Hanukkah Traditions, Meaning of Festival of Lights, History: American Culture Left Its Mark on Celebrations

Dec 17, 2014 01:21 AM EST

Jews around the world will gather today at sunset to celebrate the "Festival of Lights" known as Hanukkah. Families will gather to light a traditional menorah, say special blessings, and exchange gifts over eight nights.

Although this holiday is widely celebrated in Israel and across the West, Hanukkah has incorporated elements of American culture to stay relevant. According to an opinion article by Jonathan Zimmerman of New York Daily News, Jews seized upon this holiday of miracles in order to blend in with the American story.

"In traditional Judaism, Hanukkah was a minor festival," Zimmerman wrote. "It's mentioned briefly and rather cryptically in the Talmud, Judaism's canon of religious law and commentary. After a band of Jewish rebels called the Maccabees expelled Greek occupiers from their temple, the rebels kept it lit for eight days with a single day's worth of oil."

Zimmerman added that the eight candles, the eight nights of celebrations, and eight presents all symbolized that miracle.

Dara Lind of Vox Media reinforced that notion, citing that on most religious Jewish holidays, observant Jews have to abide by the same rules they do on Shabbat, or Saturdays, which include not working and restricting use of technology.

"Those rules aren't in play on Hanukkah," Lind wrote. "The only theological obligation on Hanukkah is lighting the candles on the menorah for each of the holiday's eight nights - the centerpiece of the holiday. Everything else that is associated with Hanukkah has just sprung up as custom over the millennia."

Historian Dianne Ashton showed in a 2010 NPR article that Jewish families in the United States incorporated present-giving to compete with Christmas. This started as early as the second half of the 19th century.
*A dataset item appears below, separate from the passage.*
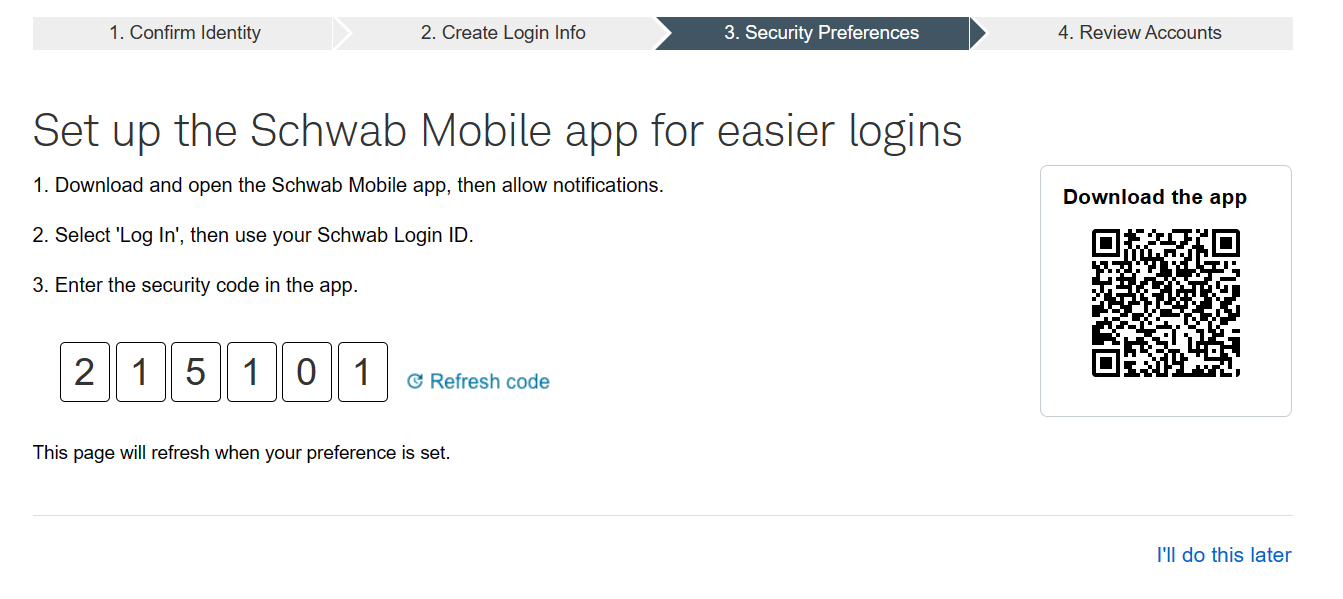Select the Security Preferences step
Image resolution: width=1343 pixels, height=599 pixels.
point(821,33)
"We must do something to enliven the children," Cincinnati rabbi Max Lilienthal wrote in 1876. "They shall have a grand and glorious Chanukah festival nicer than any Christmas festival."
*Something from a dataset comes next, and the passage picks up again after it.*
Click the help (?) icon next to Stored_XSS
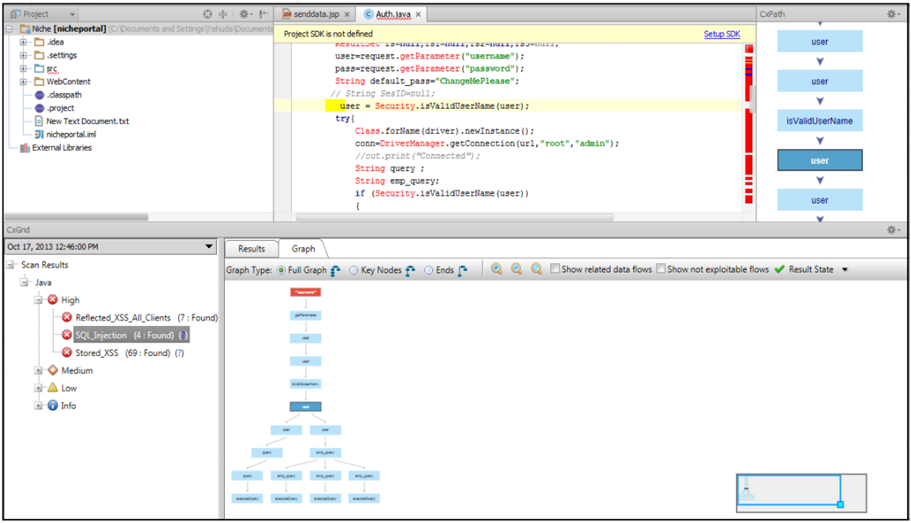Viewport: 911px width, 523px height. [x=179, y=353]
According to NPR, Hanukkah was being reinvented at a time when American culture starting embracing Christmas as a major holiday. It was reshaped by Jewish communities in America as an alternative to celebrating Christmas with their children and families.

"They didn't see Christmas as something they could do easily because it's Christian, but they did want to do something like that because it was American," Ashton said.

Zimmerman pointed out differences on how European Jews and American Jews celebrated Hanukkah.

"Europeans Jews had given coins or 'gelt' to children at Hanukkah, but the kids were supposed to present them in turn to their teachers," Zimmerman wrote. "In America, a land of almost unimaginable abundance, parents could shower the children with toys, clothes and sporting goods."

According to NPR, the celebration of Hanukkah changed between 1880 and 1920, when more than 2 million Jewish immigrants came to the U.S. from Eastern Europe.

"It became an occasion for them to do activities in the U.S. that they really couldn't do freely," Ashton said. "They had concerts in public halls, and restaurants had Hanukkah specials."

Ashton added that there were even kosher restaurants practicing the American custom of serving turkey dinners during Hanukkah.

Zimmerman commented that Hanukkah's appeal may be due to links within certain events in U.S. history.

"Jews frequently linked the Maccabees' revolt to the American Revolution, which had also repelled a foreign occupier," Zimmerman wrote. "In Cincinnati, Lilienthal even suggested that the Maccabees began their own rebellion with the battle cry 'Give me liberty or give me death,' the same challenge uttered by Patrick Henry."

Throughout the years, Hanukkah stood for various things. According to Zimmerman, it became a parable for the fight against Nazi anti-Semitism and genocide during World War II, and some Jews in the 1950s and 1960s resisted the idea of including holiday trees with their celebration.

"But some Jews set up trees nonetheless, giving them a distinctive name: Hanukkah bushes," Zimmerman wrote.

Zimmerman added that thanks to soaring Jewish intermarriage rates in the 1980s and 1990s, families increasingly fused holiday elements from different faiths.

"In my own home, we have both a menorah and a tree," Zimmerman commented. "We light the candles on all eight nights of Hanukkah, but we mostly reserve presents for Christmas Day. We're one of those jumbled, multi-faith American families, and we're mixing and matching as we go along."

As for the historic event Hanukkah is celebrating, Jordan Palmer of KSDK says it's not mentioned in the Torah because it happened after it was written. However, there was a scripture called "The Book of the Maccabees."

"While it's not included in the Jewish Bible, it is actually included in some versions of the New Testament," Palmer wrote. "It's believed that early Jewish scholars did not include this book in the Jewish bible because the story was about war and military victory, and less a spiritual event."